== Provided entries ==

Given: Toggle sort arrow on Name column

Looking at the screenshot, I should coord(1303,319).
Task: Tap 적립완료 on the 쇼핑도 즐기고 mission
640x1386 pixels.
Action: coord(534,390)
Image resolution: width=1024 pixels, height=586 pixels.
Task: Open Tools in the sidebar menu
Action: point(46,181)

===

Aim of the task »
Copy out every one of the items above, word for word.

Task result »
Given: Toggle sort arrow on Name column

Looking at the screenshot, I should coord(1303,319).
Task: Tap 적립완료 on the 쇼핑도 즐기고 mission
640x1386 pixels.
Action: coord(534,390)
Image resolution: width=1024 pixels, height=586 pixels.
Task: Open Tools in the sidebar menu
Action: point(46,181)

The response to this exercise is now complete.